Records for the task »

........

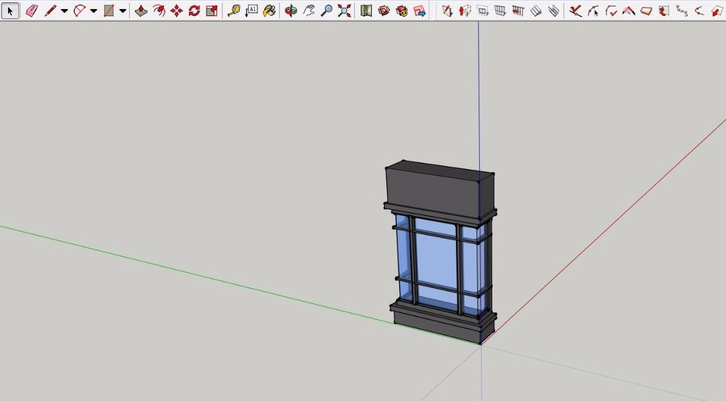The image size is (726, 401).
Task: Select the Rectangle shape tool
Action: click(109, 11)
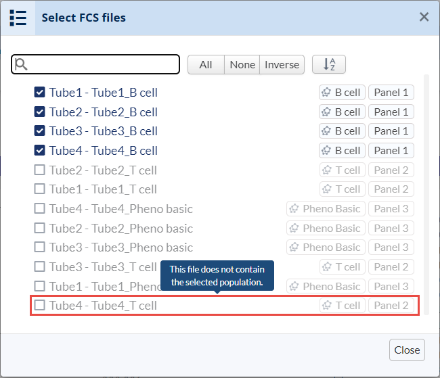
Task: Click Inverse selection button
Action: pyautogui.click(x=282, y=65)
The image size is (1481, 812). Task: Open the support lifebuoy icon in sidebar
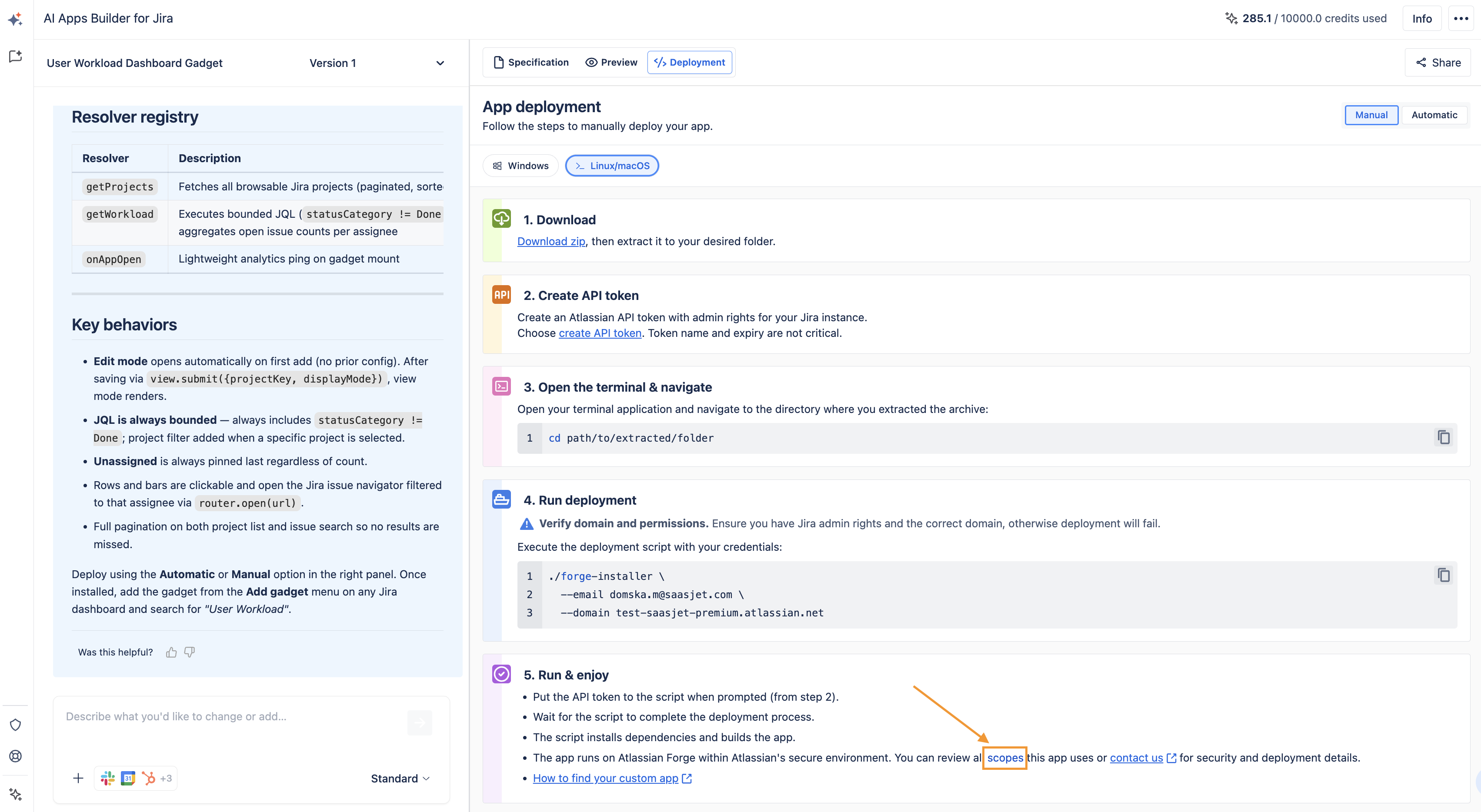[16, 756]
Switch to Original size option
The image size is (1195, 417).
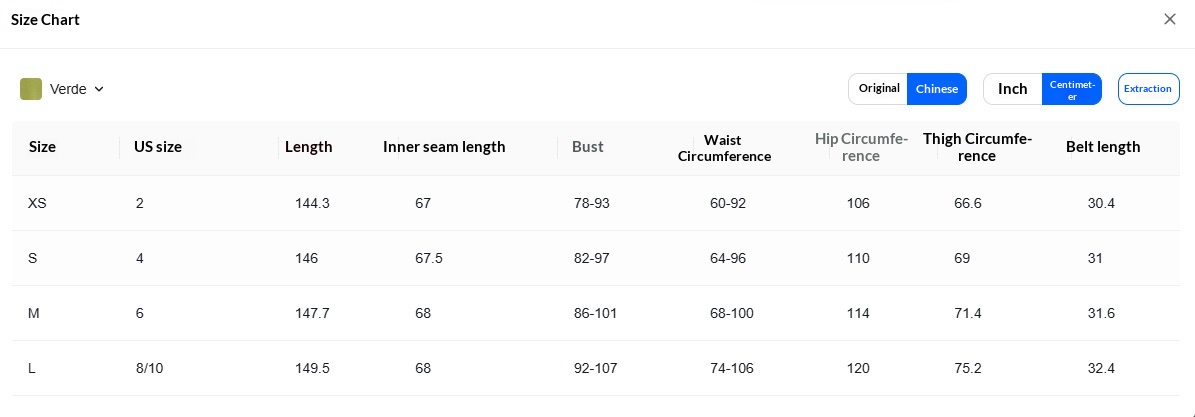click(x=878, y=88)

........

Going from the line that holds "The image size is (1481, 812)." to the end of the listing above, copy each line exactly and nothing more, leaving pictures aside.

The image size is (1481, 812). Task: Open the support lifebuoy icon in sidebar
[16, 756]
Switch to Original size option
The image size is (1195, 417).
click(x=878, y=88)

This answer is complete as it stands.